Se si aboliscono le province in primo luogo quelle picole il sistema spagnolo non è applicabile. La solita incoerenza come per l'accopamento di Comuni: si vuole che si accorpino e poi si riduce il numro dei consiglieri e si adotta un sistema maggoritario. Piccoli comuni che si aggreghino con uno superiore ai 5.000 abitanti non eleggerebbero pi nessuno: un bel disencentivo. Senza l'attuazione dell'art. 49 Cost non c'è legge elettorale che funzioni. Le candidature in Italia a differenza della Francia e della Germania sono decise da un pugno di persone pochi giorni prima della chiusura del termine per il deposito delle liste. Nessun controllo specialmente per le candidature di coalizioni elettorali. Come ha detto il più grande politologo di tutti i tempi M. de la Palisse: "Se uno non è candidato non può essere eletto, quale che sia il sistema elettorale". Le rabbiose reazioni alla decisione della Consulta non sono per il premio di maggioranza ma per il no alle liste bloccate: il potere vero dei leader di partito




Felice C. Besostri

Pierpaolo ha detto...

Riflessioni di mezzanotte, scritte di getto dopo aver letto la mail di Felice.

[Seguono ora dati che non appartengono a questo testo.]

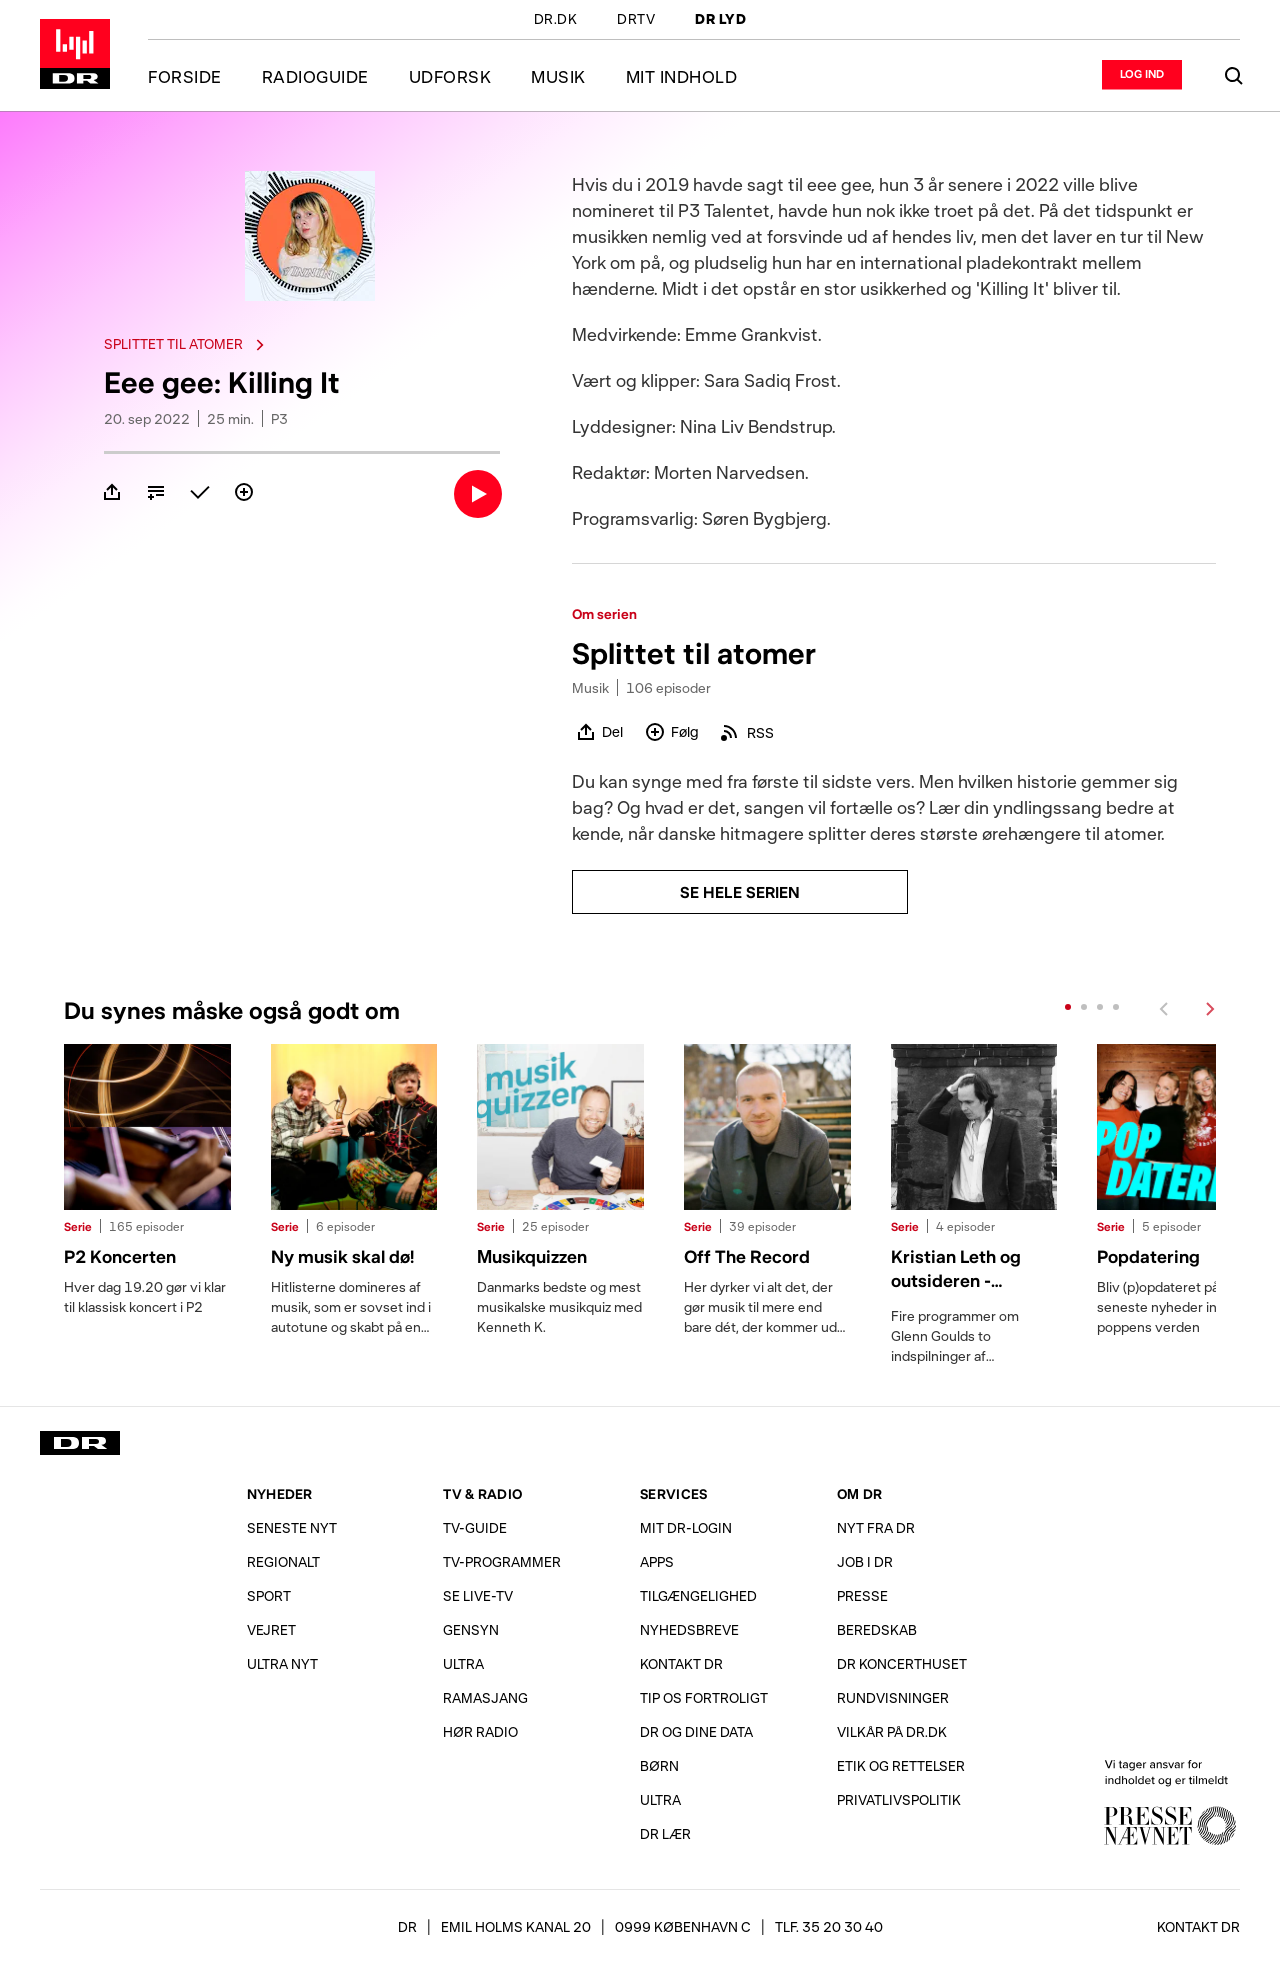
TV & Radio (482, 1493)
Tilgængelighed (698, 1595)
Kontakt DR (681, 1663)
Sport (269, 1595)
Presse (862, 1595)
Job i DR (865, 1561)
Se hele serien (740, 891)
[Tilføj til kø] (156, 492)
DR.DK (556, 20)
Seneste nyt (292, 1527)
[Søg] (1234, 76)
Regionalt (283, 1561)
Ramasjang (485, 1697)
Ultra (463, 1663)
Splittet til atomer (186, 343)
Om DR (860, 1493)
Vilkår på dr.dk (892, 1731)
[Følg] (244, 492)
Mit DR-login (686, 1527)
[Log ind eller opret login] (1142, 74)
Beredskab (877, 1629)
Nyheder (280, 1493)
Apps (657, 1561)
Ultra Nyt (282, 1663)
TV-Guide (475, 1527)
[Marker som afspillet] (200, 492)
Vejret (271, 1629)
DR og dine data (696, 1731)
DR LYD (720, 20)
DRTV (636, 20)
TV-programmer (502, 1561)
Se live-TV (478, 1595)
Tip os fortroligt (704, 1697)
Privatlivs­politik (899, 1799)
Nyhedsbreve (689, 1629)
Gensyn (471, 1629)
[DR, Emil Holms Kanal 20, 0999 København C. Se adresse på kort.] (574, 1926)
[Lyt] (478, 494)
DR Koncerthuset (902, 1663)
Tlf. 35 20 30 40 (829, 1926)
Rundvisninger (893, 1697)
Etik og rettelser (901, 1765)
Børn (659, 1765)
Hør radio (480, 1731)
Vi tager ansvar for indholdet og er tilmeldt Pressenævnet (1170, 1801)
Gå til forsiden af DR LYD (75, 54)
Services (673, 1493)
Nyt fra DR (876, 1527)
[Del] (112, 492)
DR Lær (665, 1833)
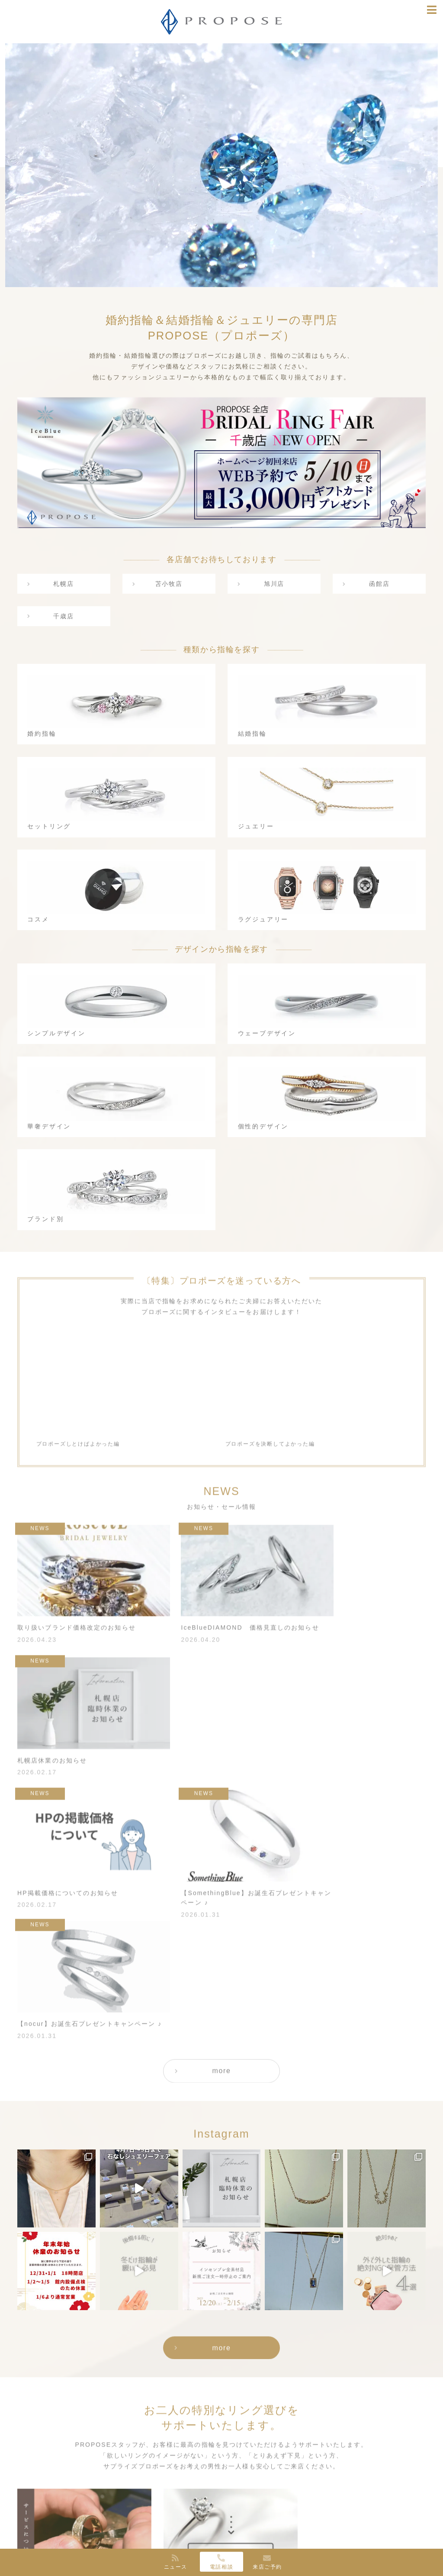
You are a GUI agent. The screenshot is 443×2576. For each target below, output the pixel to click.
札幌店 (63, 584)
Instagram (333, 2528)
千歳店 (63, 617)
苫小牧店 (169, 584)
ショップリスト (163, 2506)
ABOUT (152, 2485)
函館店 (379, 584)
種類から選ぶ (81, 2495)
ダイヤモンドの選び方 (255, 2528)
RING (69, 2485)
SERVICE (237, 2485)
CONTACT (238, 2540)
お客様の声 (239, 2506)
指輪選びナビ (336, 2495)
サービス (236, 2495)
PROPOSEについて (171, 2495)
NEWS (325, 2485)
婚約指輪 (80, 2506)
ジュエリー (83, 2539)
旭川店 (273, 584)
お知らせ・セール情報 (349, 2506)
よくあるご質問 (246, 2517)
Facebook (332, 2517)
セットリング (86, 2528)
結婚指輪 (80, 2517)
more (221, 1825)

La cosa che trovo sconcertante è che le preferenze sarebbero ancora il sistema migliore per individuare candidati che possano rappresentare istanze, interessi e visioni di parti ben precise di una società che abbiamo imparato a riconoscere come liquida e totalmente disarticolata.
Viceversa il collegio territoriale uninominale (e poco importa che sia un uninominale secco, o un sistema come quello delle Provinciali o del Senato nella Prima Repubblica) assegna ad una sola persona il mandato di rappresentare unitariamente una realtà sociale ed economica eterogenea e frammentata. Un parlamentare eletto dovrebbe essere al tempo stesso il rappresentante dei precari e degli imprenditori, dei ricercatori e degli startuppari come dei commercianti o dei pensionati.
Anche considerando che una forza politica, comunque, rappresenta solo una parte della società (ma se si va verso un sistema cartellizzato, bi o tripolare che sia, questo non sarà più vero) si tratterebbe di un compito immane. Soprattutto per personaggi cooptati in nome della rottamazione, o del rinnovamento generazionale e di genere.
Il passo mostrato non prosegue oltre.